Records for locating words and elements
------------------------------------------------
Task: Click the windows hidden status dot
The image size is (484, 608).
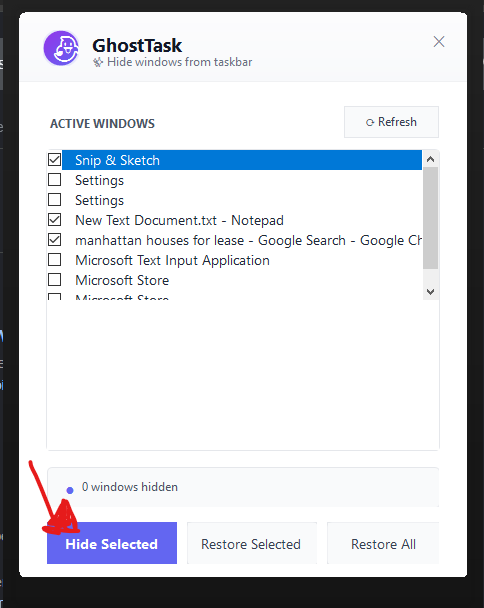Action: 70,491
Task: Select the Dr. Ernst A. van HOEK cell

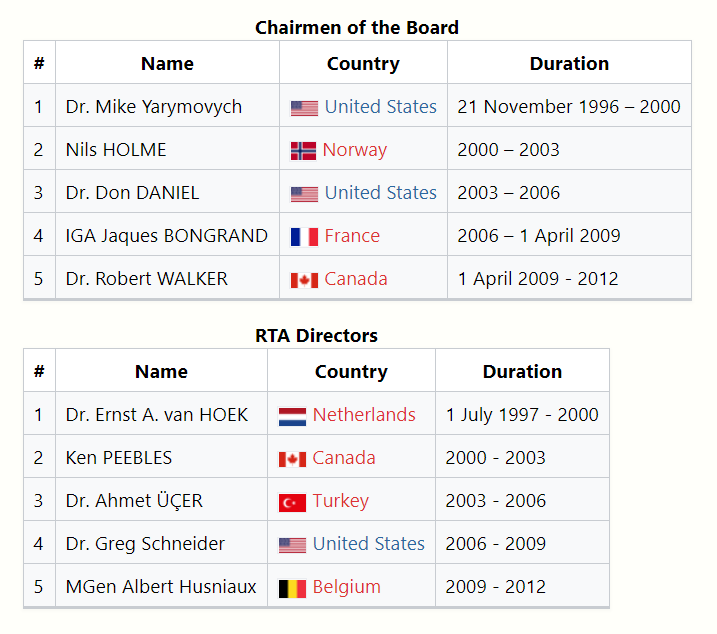Action: 157,414
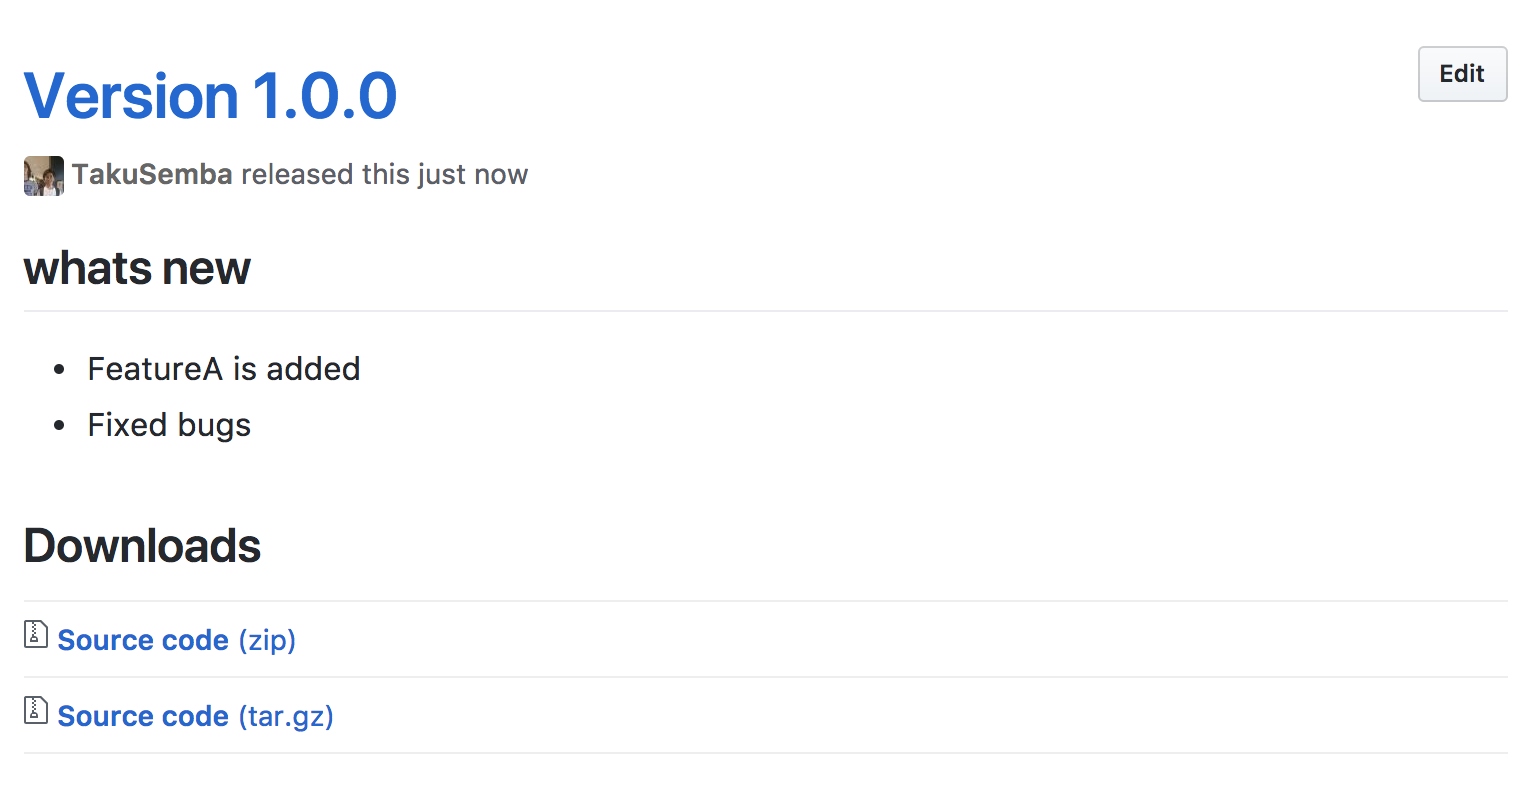Viewport: 1538px width, 794px height.
Task: Open TakuSemba's avatar image
Action: (x=44, y=176)
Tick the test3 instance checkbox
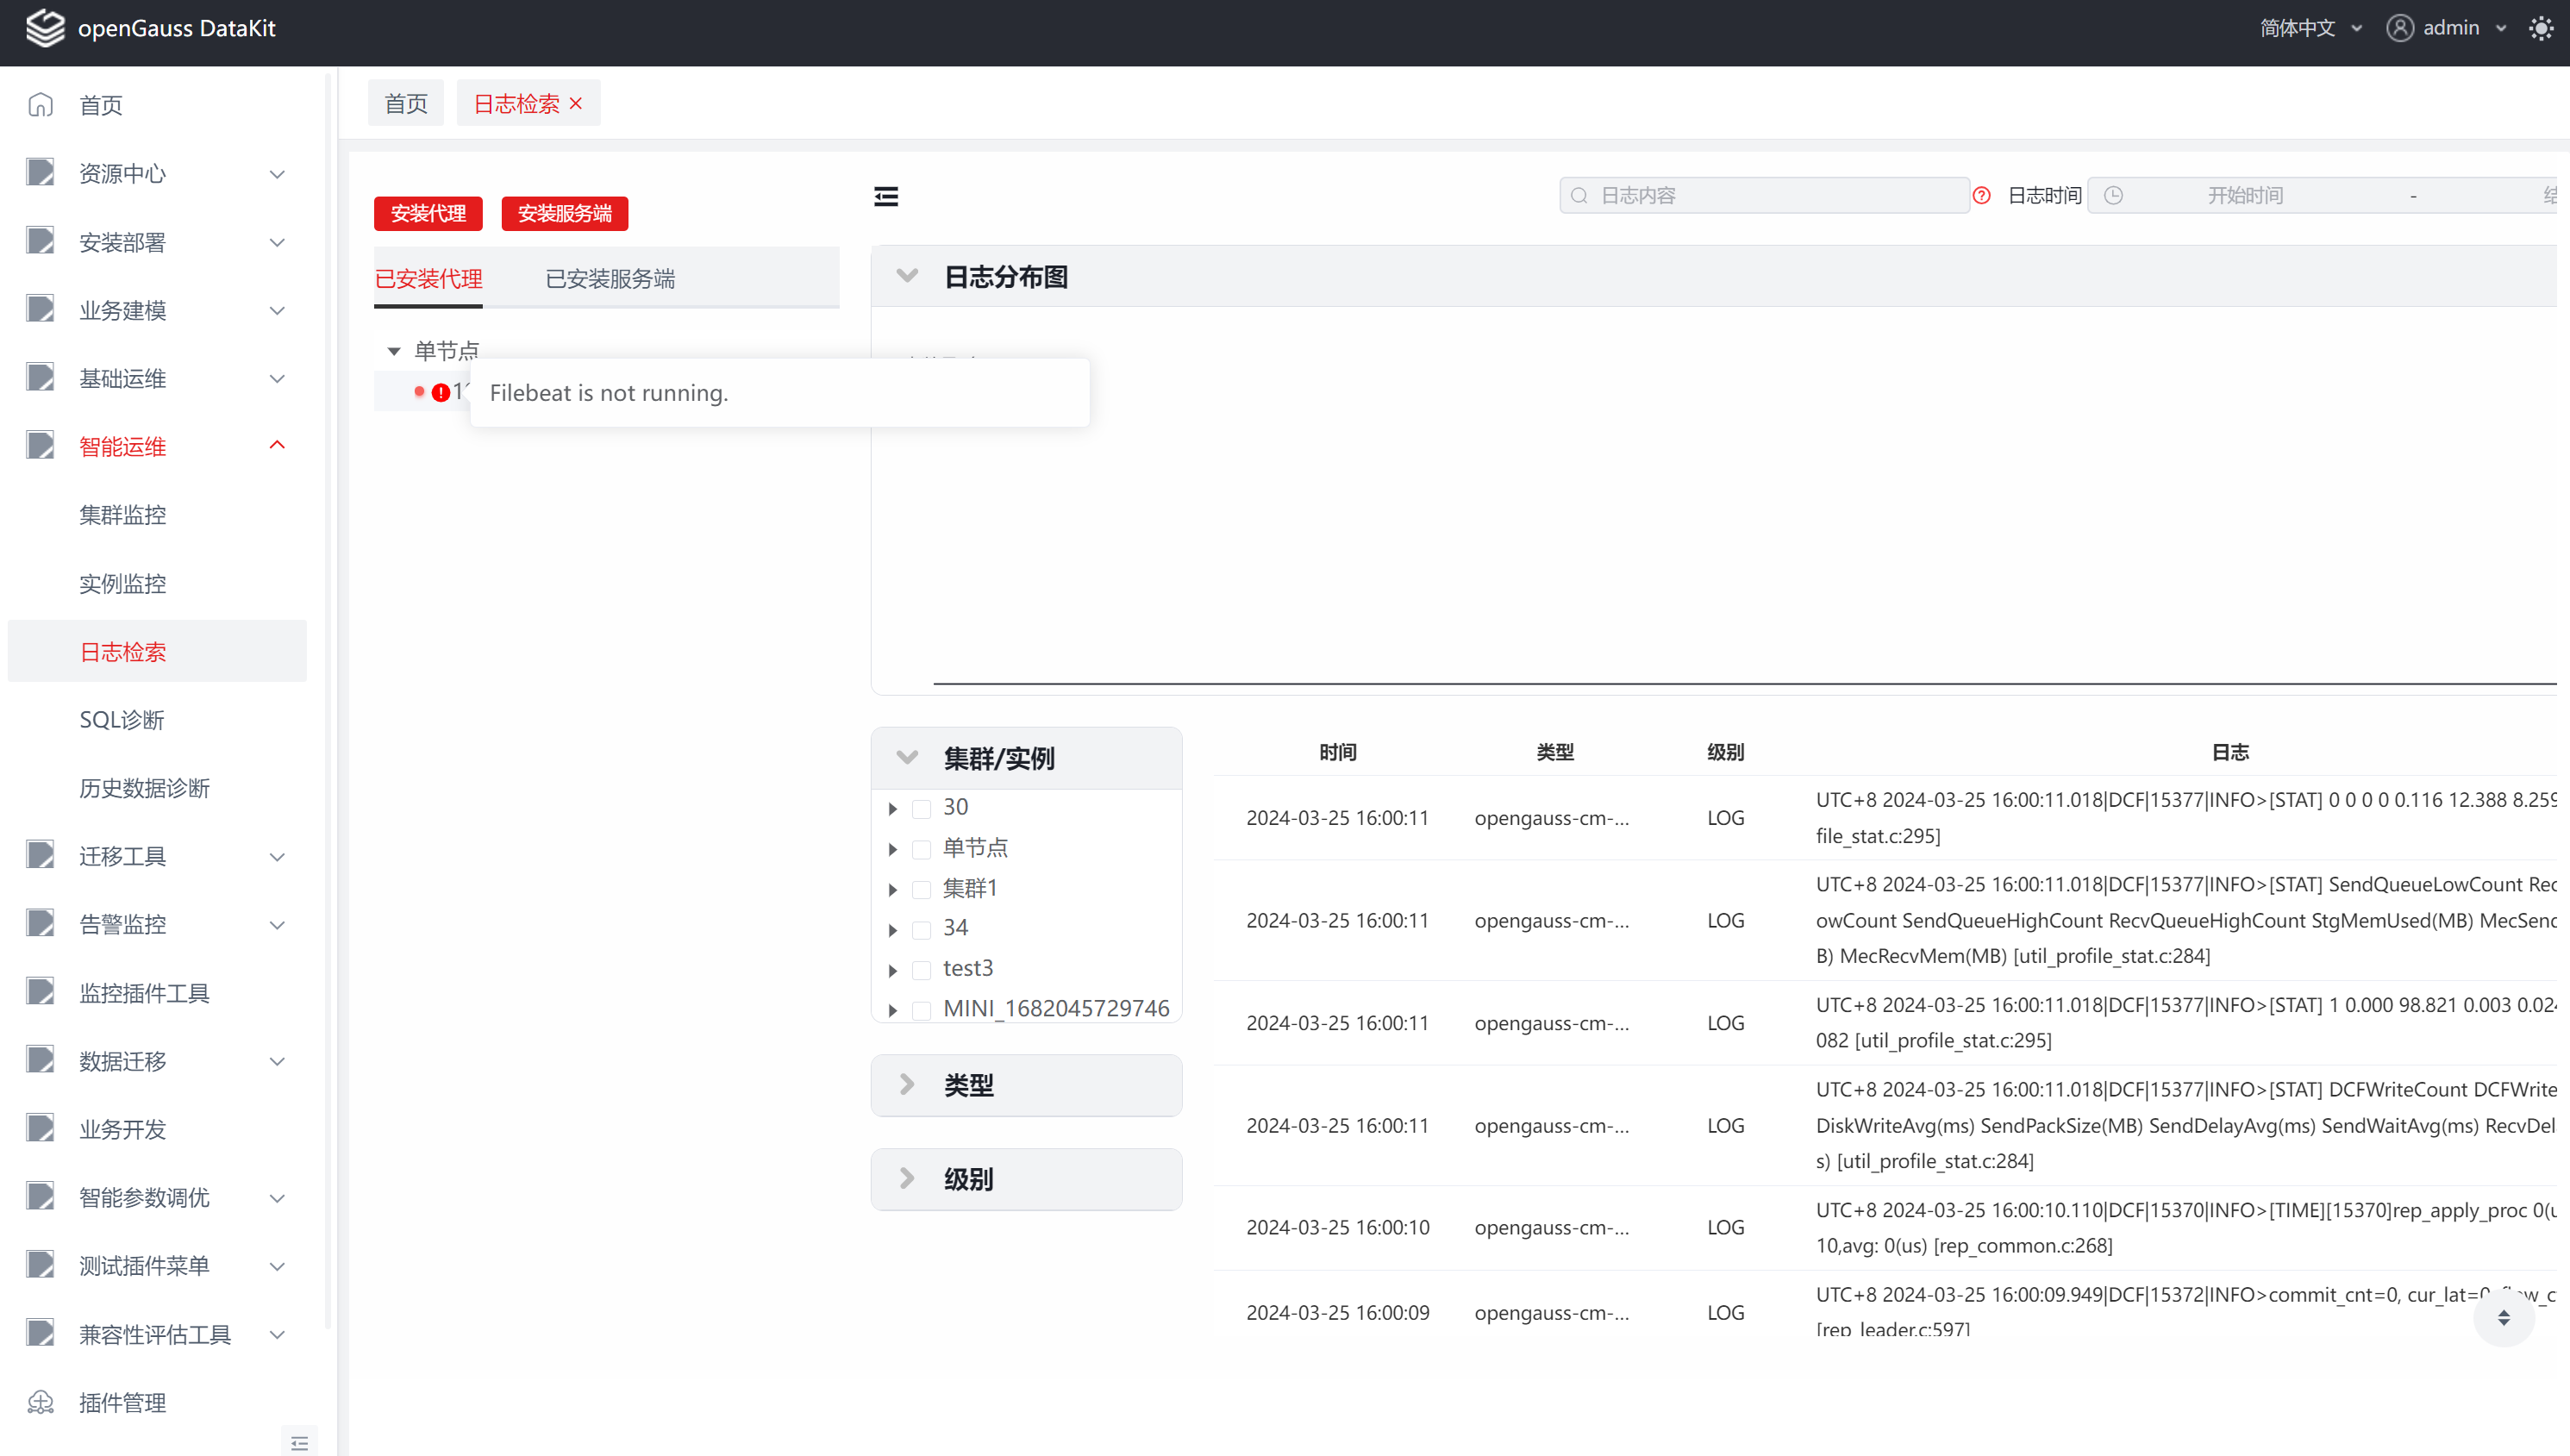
------------------------------------------------
● **What you will do**
Give all lines of the records above as a numbered list, omitting blank lines and leaving out the pictures.

● **Answer for the task**
1. Task: Click the windows hidden status dot
2. The image size is (484, 608).
3. Action: 70,491
4. Task: Select the Dr. Ernst A. van HOEK cell
5. Action: 157,414
6. Viewport: 1538px width, 794px height.
7. Task: Open TakuSemba's avatar image
8. Action: (x=44, y=176)
9. Tick the test3 instance checkbox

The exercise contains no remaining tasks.